I have the x,y position of a body that makes roughly circular orbits around a known point. Is there an algorithm that will give me the number of orbits this body makes over time if I feed it a vector of x,y positions? I don't care about variations in the distance of the body from the "origin" of the orbit.

EDIT 1:

My solution so far:

  1. shift the x,y coords of the body by the x,y position of the orbit origin (i.e. make origin of orbit [0,0])
  2. compute atan2 of body xy to get radians, then convert to degrees
  3. shift degrees so that 0 is start location of body
  4. find all turn points in degree vector (find 359->0 transitions)
  5. count orbits as number of turn points + remainder
Jim Mischel
  • 131,090
  • 20
  • 188
  • 351
Ryan Hope
  • 502
  • 2
  • 14
  • Is that vector of x,y positions in any particular order? – Jim Mischel Jun 14 '16 at 13:30
  • Yes it is ordered. – Ryan Hope Jun 14 '16 at 13:39
  • Yeah? *What order?* I'm trying to get you to be more specific in your question. A list of positions doesn't do me any good if it's sorted by increasing `x` value. I *assume* you mean that it's in chronological order, with `a[0]` being the earliest and `a[n]` being the most recent. But your question doesn't state that, so any solution you get might not be valid. – Jim Mischel Jun 14 '16 at 13:47
  • The vectors are the position of the body sampled at regular intervals, so yes chronological order. Sorry, I didn't there could be any other order ;) – Ryan Hope Jun 14 '16 at 14:44

1 Answers1

2

The following algorithm assumes that there are more than 2 positions stored per orbit, with a spacing of less than 180 degrees.

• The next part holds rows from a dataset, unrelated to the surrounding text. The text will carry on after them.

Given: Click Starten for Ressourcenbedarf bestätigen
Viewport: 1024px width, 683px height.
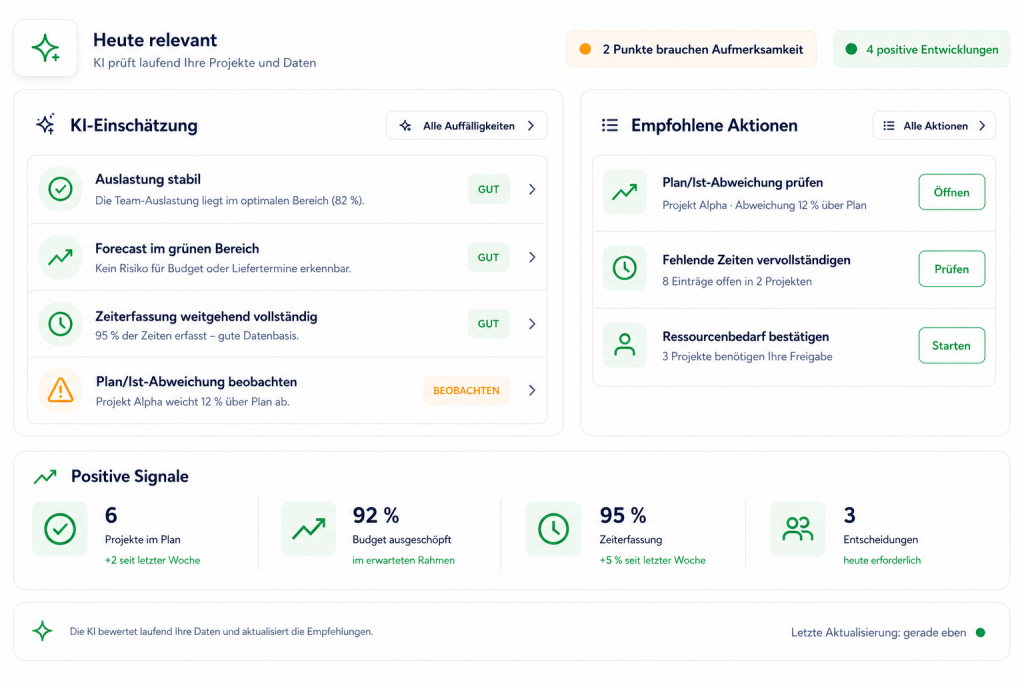Looking at the screenshot, I should [x=952, y=345].
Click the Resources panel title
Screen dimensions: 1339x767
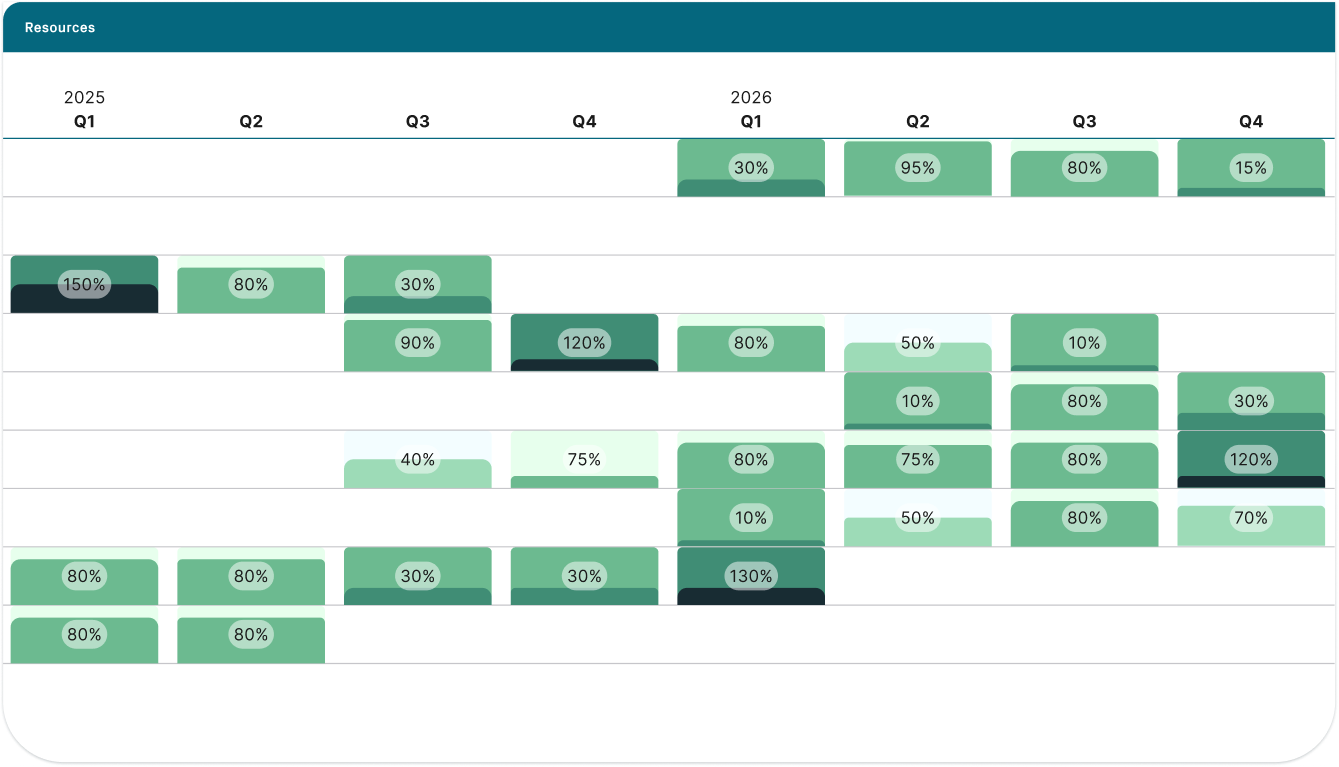click(x=60, y=28)

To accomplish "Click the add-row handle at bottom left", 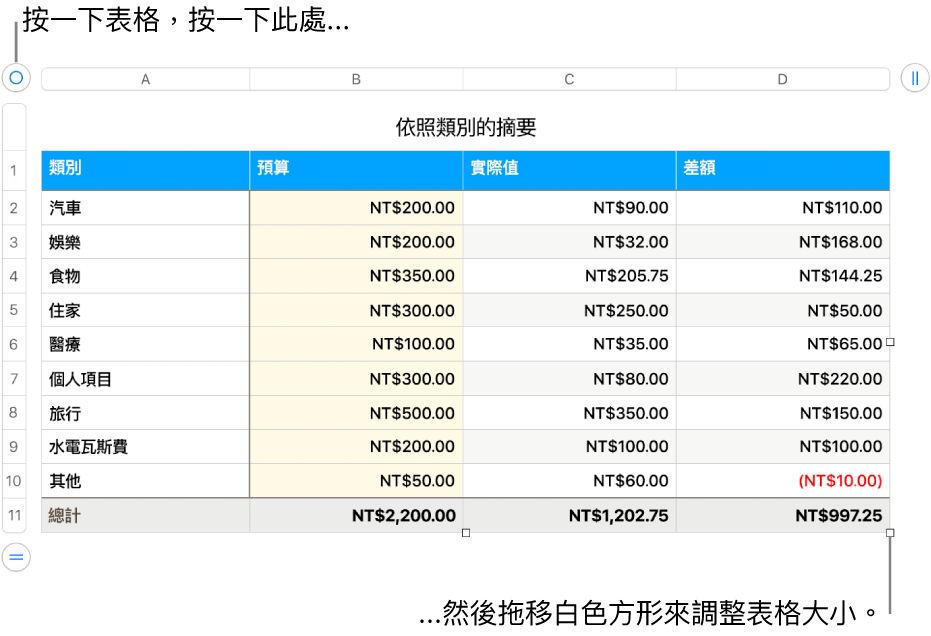I will tap(14, 558).
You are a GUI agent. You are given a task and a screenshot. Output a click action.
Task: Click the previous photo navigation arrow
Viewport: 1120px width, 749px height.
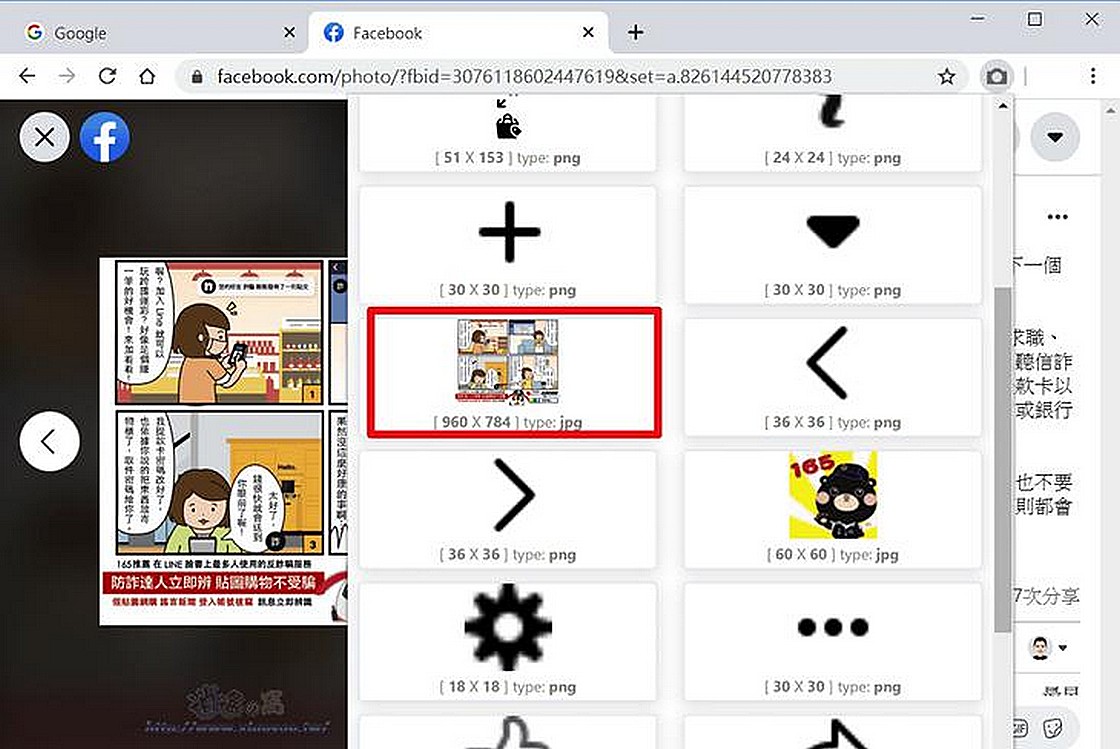coord(49,440)
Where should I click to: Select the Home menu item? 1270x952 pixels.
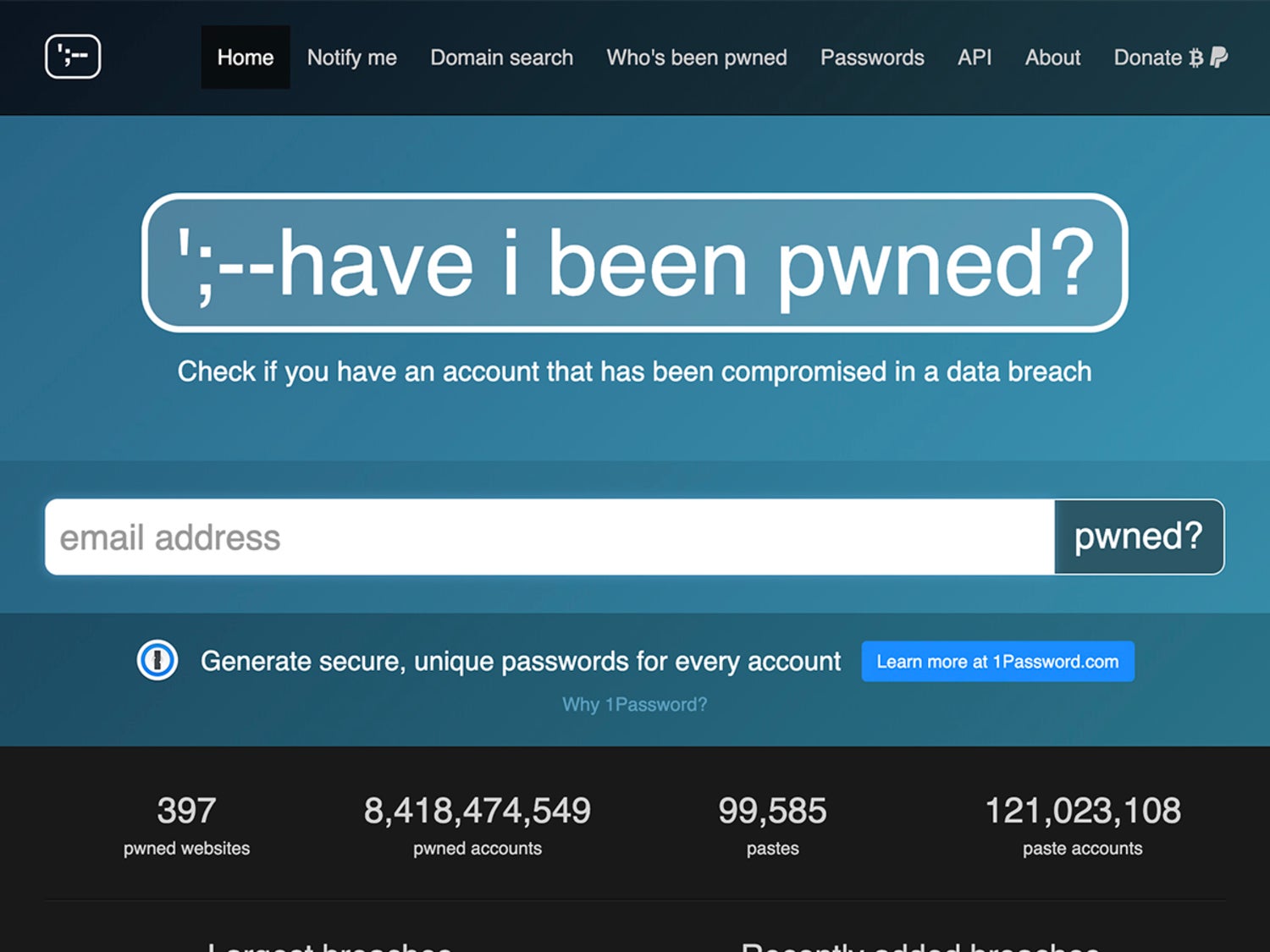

Basically you define a "finishing line" for the orbit using the first position and increment a count when the body crosses it, which you can detect when the sign of the dot product of the position vector with the line normal changes:

  • Take the vector from the known point the body is orbiting around to the first position in your series and find a vector perpendicular to it. In 2D you can do this just by subtracting the center point from the first position, then swapping the x and y components and negating one of them. This vector defines the normal to the "finishing line" of each orbit.
  • Take the vector from the center to second position in the series, and find the dot product with the normal calculated above by multiplying component-wise.
  • Initialize an orbit count to zero
  • For each remaining position in the series:
    • Compute the vector from the center to the position, and the dot product of it with the finishing line normal. If the sign of the dot product the same as that of the second position, and different to the previous position in the series, increase the count by one.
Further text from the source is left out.